Au fil du temps, il met en place, avec le personnel, une série de mesures visant à améliorer le climat de travail. On ressuscite le comité social, on crée un comité de l'humour, on propose des concours de blagues, on invite des humoristes. L'expérience inusitée, qui fait des sceptiques au début, attire l'attention de l'équipe d'Enjeux, de Radio-Canada.
Or l'expérience donne des résultats. Une fois le redressement effectué, le CHRN commence à attirer des effectifs. M. Tremblay établit un lien direct entre cette pénurie régionale et celle que subiront plusieurs entreprises en milieu urbain au cours des prochaines années. Le récent rapport Jobboom sur les besoins criants pour des soudeurs et des usineurs l'a fait bondir. Les employeurs devront tout faire pour fidéliser ces futurs employés, sinon «ils vont frapper un mur».

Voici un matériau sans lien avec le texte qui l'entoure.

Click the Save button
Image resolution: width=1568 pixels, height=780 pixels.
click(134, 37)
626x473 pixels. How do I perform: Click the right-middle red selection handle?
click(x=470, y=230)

Pour vérifier, coup de fil rapide dans une PME manufacturière de Montmagny qui éprouve déjà des problèmes de recrutement. «On a reçu M. Tremblay en décembre et les gens en parlent encore», dit le directeur des ressources humaines. La société a déjà intégré certains éléments de la méthode dans sa culture d'entreprise, notamment dans la façon de déterminer les problèmes et les comportements.
Les gestionnaires doivent se renouveler, insiste M. Tremblay. «Le management est le seul domaine scientifique où il n'y a eu aucune évolution depuis 50 ans», dit Jean-Luc Tremblay. «On enseigne encore que les quatre fonctions de base, c'est "PODC", soit planifier, organiser, diriger et contrôler. Ça, c'est la formule gagnante pour gérer la fabrication de "cannes de bines", pas pour gérer des êtres humains.»

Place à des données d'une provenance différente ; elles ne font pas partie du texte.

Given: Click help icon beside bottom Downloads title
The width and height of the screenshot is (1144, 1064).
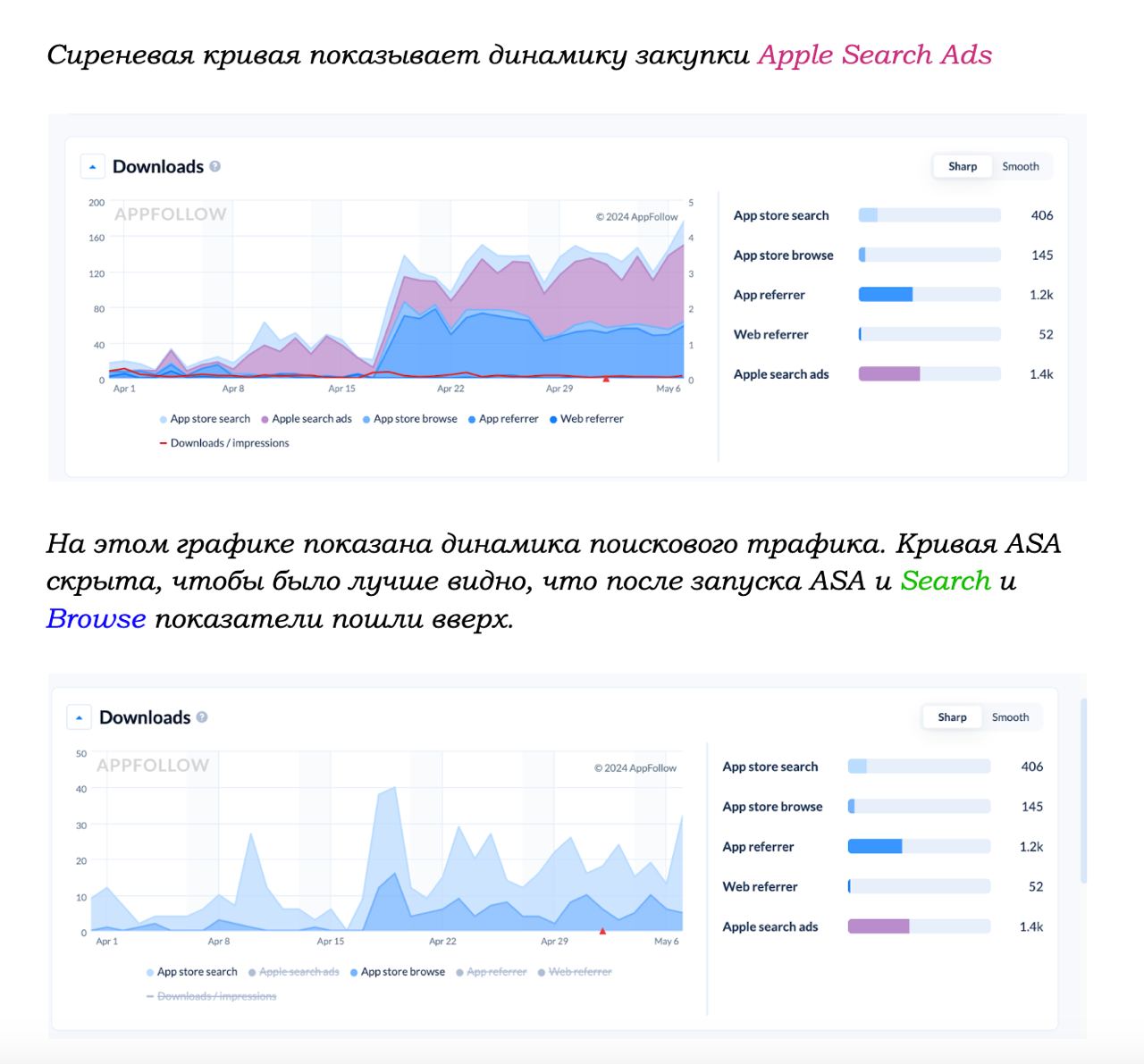Looking at the screenshot, I should [x=202, y=716].
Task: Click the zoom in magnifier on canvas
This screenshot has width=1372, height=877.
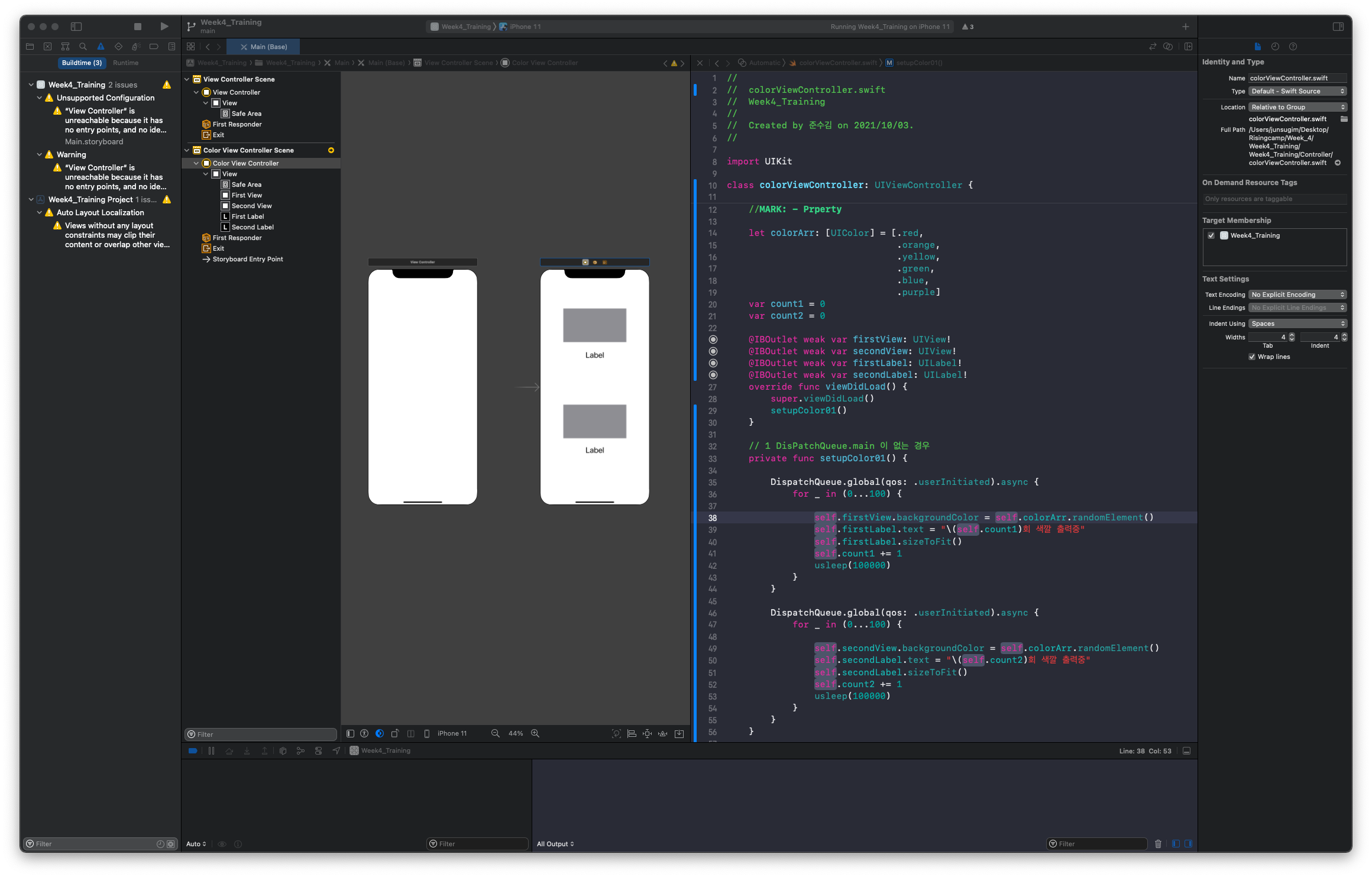Action: pos(535,733)
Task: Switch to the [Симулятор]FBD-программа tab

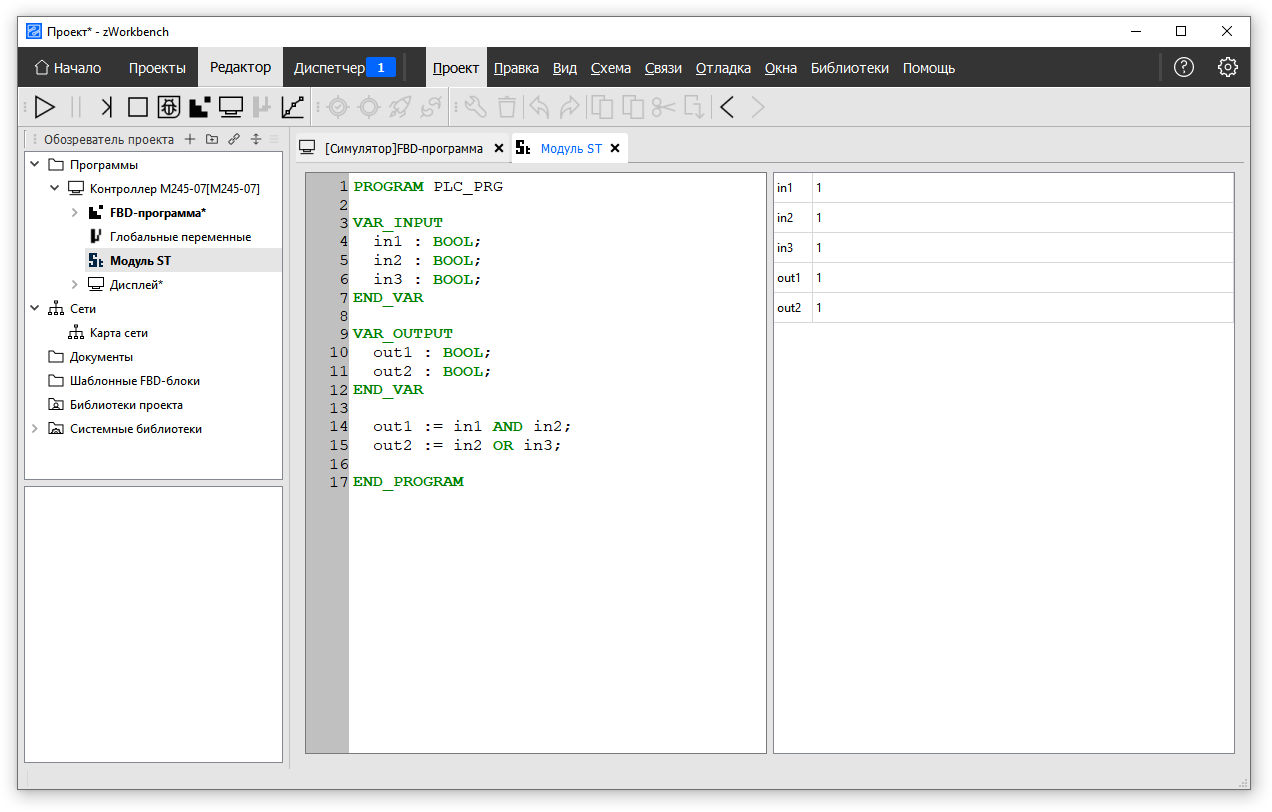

À ce chapitre, un bon professionnel ne fait pas nécessairement un bon patron, dit-il. «Et ce n'est pas parce que t'es boss que t'es un leader.» À ses yeux, la plus grosse erreur que peut commettre un cadre, d'ailleurs, c'est «de ne pas avoir la préoccupation de se faire aimer par son personnel».
Les constituants du plaisir
Cela étant, Jean-Luc Tremblay n'a rien inventé. Il s'agit d'abord et avant tout de bons principes de communication, de mobilisation et de rigueur. «C'est du gros bon sens», insiste-t-il. «Le seul mérite que j'ai eu, c'est que j'ai déterminé les "constituants" du plaisir, et j'ai transposé ça dans un mode administratif.» Parmi ces 12 constituants figurent notamment la sécurité, certaines valeurs, la résolution de problèmes, les attitudes, le choix des bonnes personnes et l'accessibilité de l'information.
Parfait, mais avez-vous déjà vu des cas-problèmes si graves que la situation vous paraissait irrécupérable? Que conseillez-vous? «Avant de commencer à parler de nos sentiments, de discuter de chakras et d'harmonie, je dis aux gens que la première chose à faire, c'est la réunion. Faites un ordre du jour et, parmi les points, abordez les irritants dans l'organisation. Vous verrez ce qui sort. Consulter, écouter et mobiliser les gens, on oublie ça. Mais c'est fondamental.»
Des comportements malsains? M. Tremblay les énumère en mode mitraillette. Un cas classique, dit-il, c'est de contourner les salutations d'usage avant même d'aborder un problème. «On devrait se dire "bonjour, comment ça va?", se sourire... Or, dans la plupart des organisations, on saute tout de suite au problème! "Heille, peux-tu me dire comment ça se fait que... " "Euh, bonjour... ? Comment s'est déroulé ton week-end?"»
Cela étant, même si le livre s'adresse surtout aux cadres, l'employé a lui aussi une responsabilité. «Les employés ont parfois tendance à attendre que quelque chose vienne d'en haut. Or il faut proposer des choses. Si, après avoir tout essayé, ça ne fonctionne pas, va-t'en! Mais essaie, au moins!»